Exercise directions: Put the material, from the line containing "987x1204 pixels." up to and including the line containing "[199, 1080]", into a numbered list. Skip blank lines and leave the pictures out.

Entries shown:
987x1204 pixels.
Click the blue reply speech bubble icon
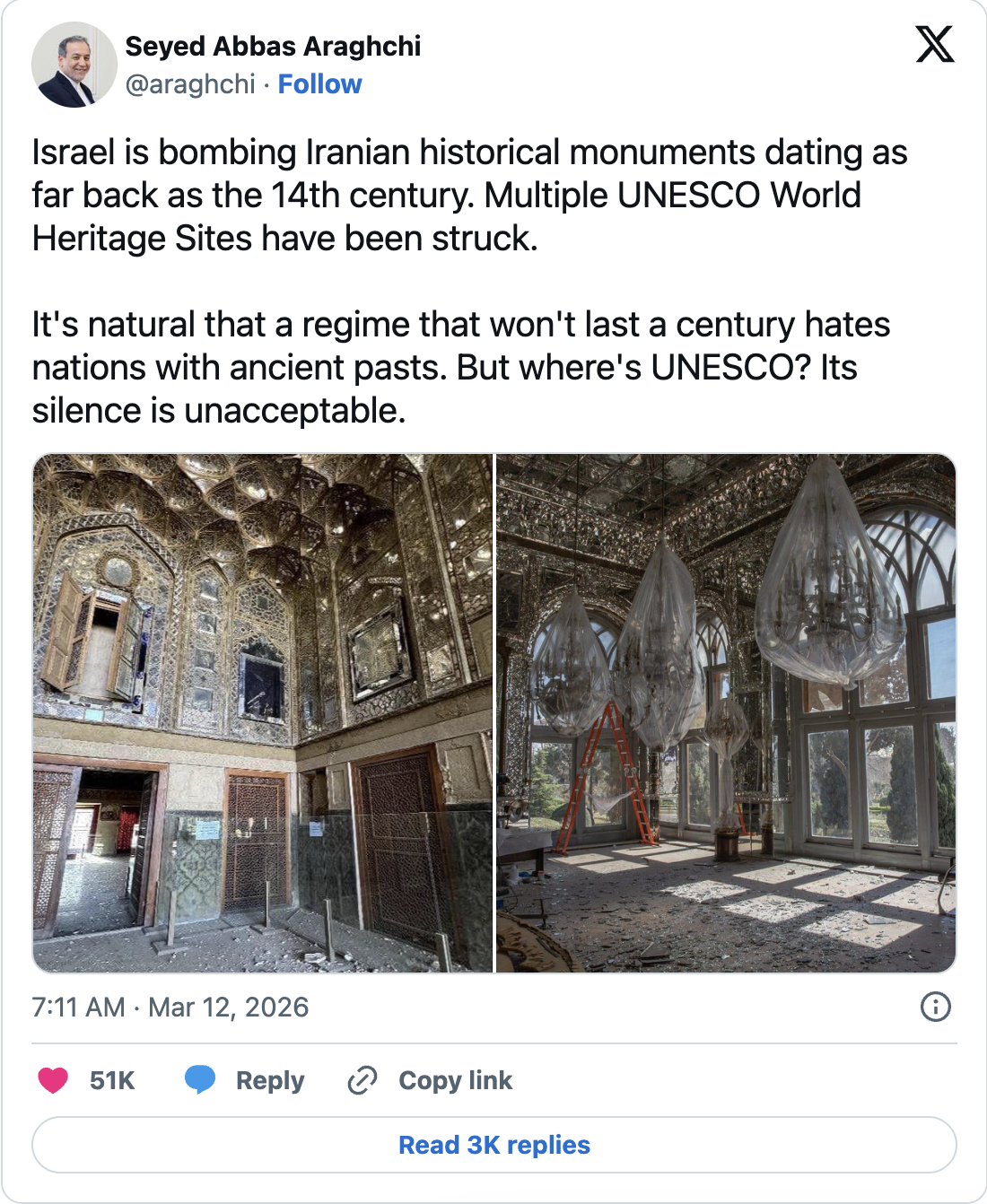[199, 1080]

* * *

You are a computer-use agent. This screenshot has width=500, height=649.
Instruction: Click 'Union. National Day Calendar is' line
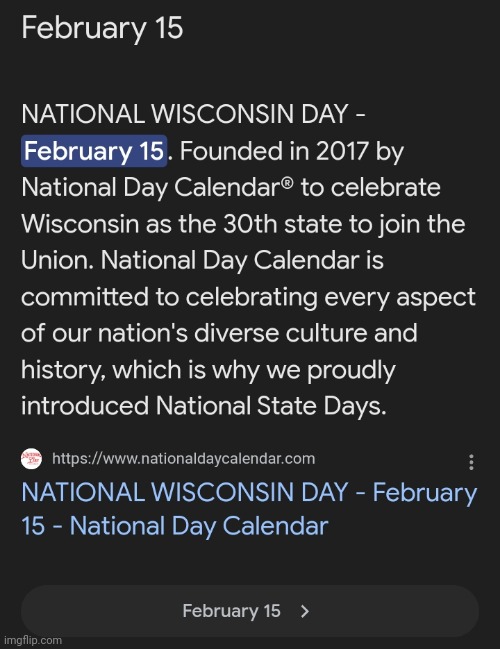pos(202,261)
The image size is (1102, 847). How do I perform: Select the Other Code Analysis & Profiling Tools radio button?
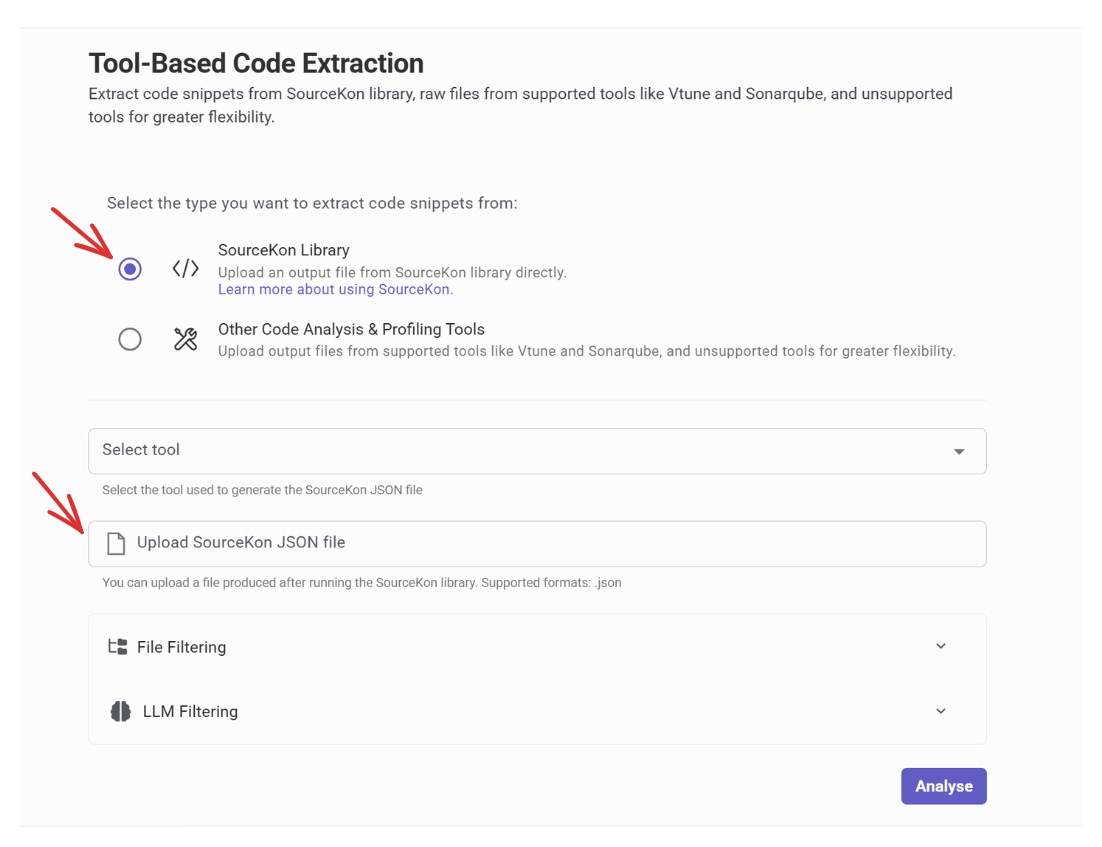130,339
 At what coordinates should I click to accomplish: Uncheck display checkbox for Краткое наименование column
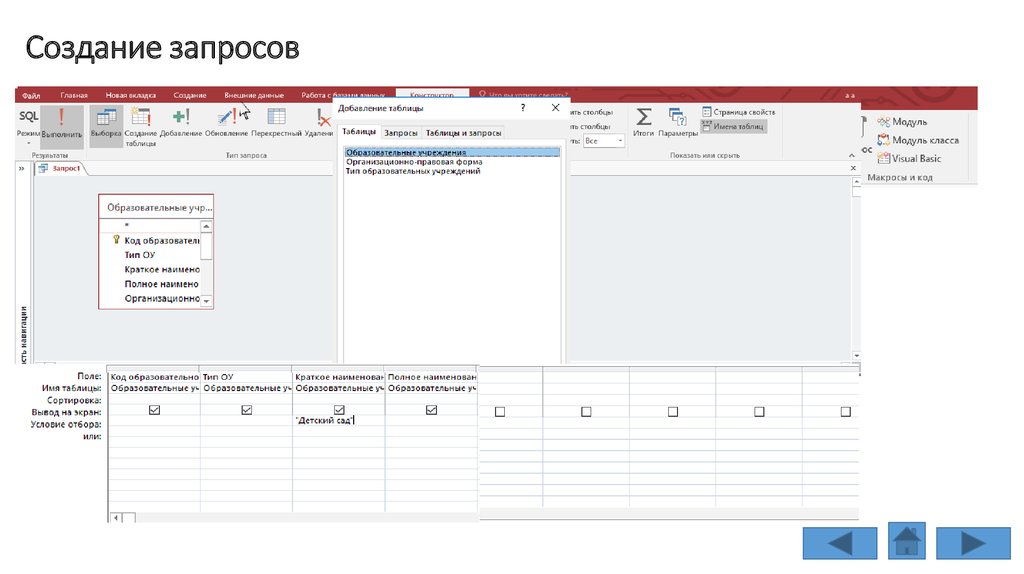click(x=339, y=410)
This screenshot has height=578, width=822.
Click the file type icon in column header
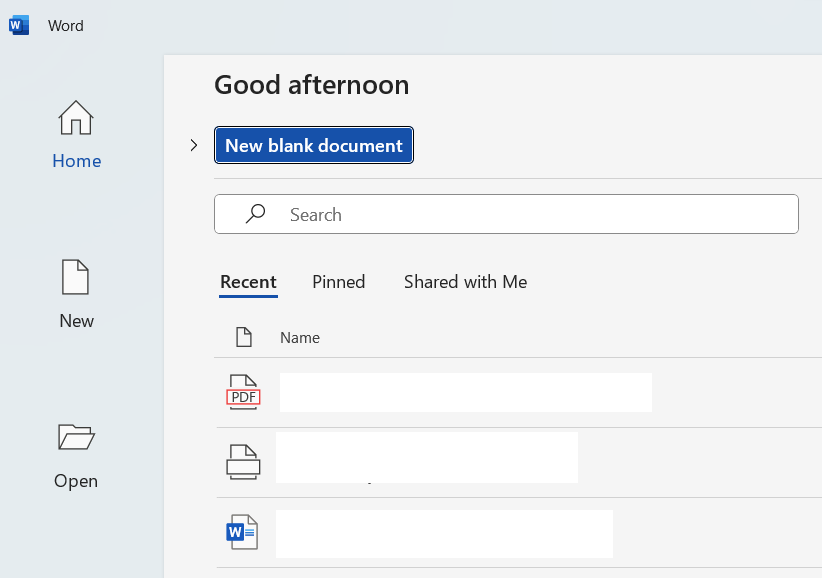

* * *

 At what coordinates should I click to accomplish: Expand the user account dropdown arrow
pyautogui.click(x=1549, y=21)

Solution to the problem:
1. 987x1204 pixels.
2. Click the blue reply speech bubble icon
3. [199, 1080]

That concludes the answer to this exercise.